Architectural cues to our past also tell us something of what people thought and expected. From the grand lines of the great cathedrals we get the impression not of man's greatness but of his smallness before the Lord Most High. Our church buildings, in contrast, emphasize the horizontal much more than vertical. Also clear in the pattern of the older churches, both large and small, was the distinction of space, as if the space is marked with clear reference to the holy space and deference to the holy things of God. People are present there not by some right or demand but always by God's gracious invitation and at the bidding of the Lord. It is privilege and blessing to which the people of God enter step by step toward the holiest of the holies at the high altar. In contrast today, there is less chancel and more a sense of the altar in the very center of the people, if not geographically at least in terms of viewing.
All of this would be merely curiosity were it not for how the style of our architecture is also reflective of our own views of ourselves and the world in which we live -- as well as God.
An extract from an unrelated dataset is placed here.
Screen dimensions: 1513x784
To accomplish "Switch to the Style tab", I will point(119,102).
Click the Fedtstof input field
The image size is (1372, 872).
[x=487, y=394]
From a twenty-first century perspective, the purpose of the rood screen is to hide what happens at the high altar and to distance the people from what takes place there. But to the medieval world and earlier, this was to the people a sense of order and space -- the way of approach to the presence of God -- and a reflection of the privilege of viewing the very sacred space where God and His gifts are made accessible to us. Of course, we treat those things much more casually than did the people of that era. I am not at all this is progress. To confuse the sacred and the divine, to treat as ordinary the things of God and extraordinary the things of this life is a distortion of the whole of the Scriptural witness. What we have lost with the disregard of holy ground, reverence, and awe has been replaced with virtual reality -- screens that make everything less than transparent but mundane and technology that has not so much served the Gospel as distracted from it.
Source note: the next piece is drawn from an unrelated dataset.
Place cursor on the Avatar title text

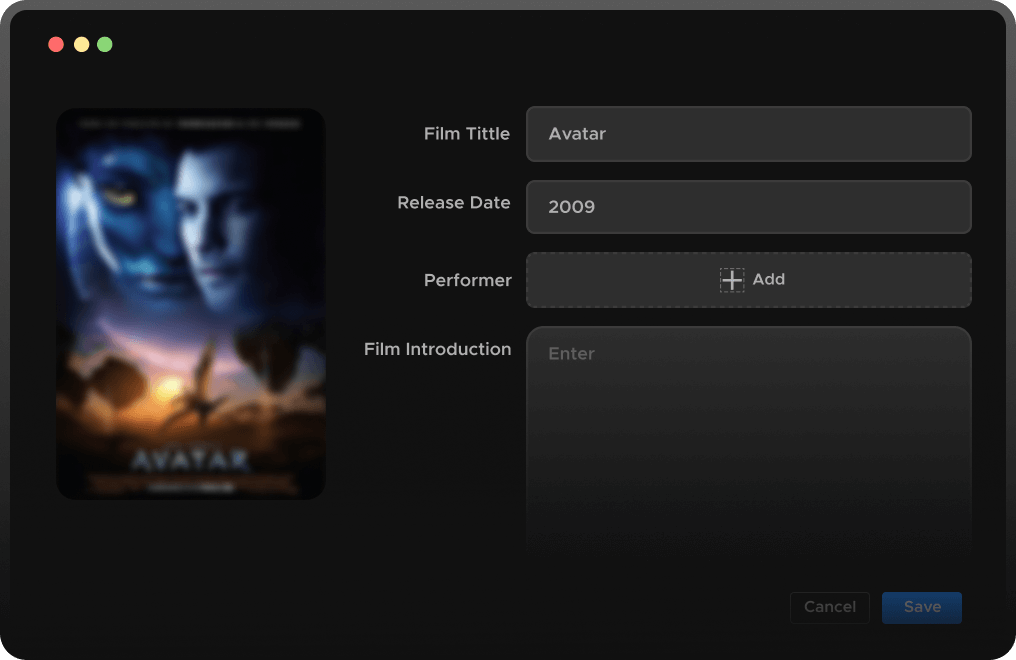(577, 134)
Even with respect to heaven and hell, we have blurred the distinctions and even reasoned our way out of hell altogether. It is not uncommon even for Christians to joke about whether they just might be more familiar with what goes on in hell than comfortable with the holiness of heaven. Even such a joke betrays the fact that we no longer fear or see the torment of the judged as something terrible and, in comparison, no longer long for or view the things of heaven as the consummation of all that we are and hope for by God's grace and design. The distinctions once preserved not simply a real and awful punishment which ought to be feared but the purity and blessedness of the heavenly hope made possible by Christ's suffering and death for sin and His mighty resurrection. Perhaps this shows up in our modern day funeral practices and the message of hope which we find more tangibly in the memories of the past than in the hope of the resurrection of the body and the life everlasting.
Anyway, here is a little video on the rood screen -- something which was largely removed long before even the modern liturgical movement. With it, our view of God and ourselves was changing and, after the Renaissance and humanist movements, we began to look at ourselves more than God when we came together on the Lord's Day in the Lord's House. It could not help but affect the buildings we remodeled and the new structures erected. The changes were not sudden but they have appeared to be sudden -- especially because the pace at which we ditched the older views and style and replaced them with horizontal structures to fit our theology has finally caught up with us. Hopefully, we will realize that we might have lost more than an architectural perspective.
1 comment:
Excellent post, Pastor. The very idea of the Rood screen is utterly foreign to most today, and yet where it still exists, the distinctions are fully evident.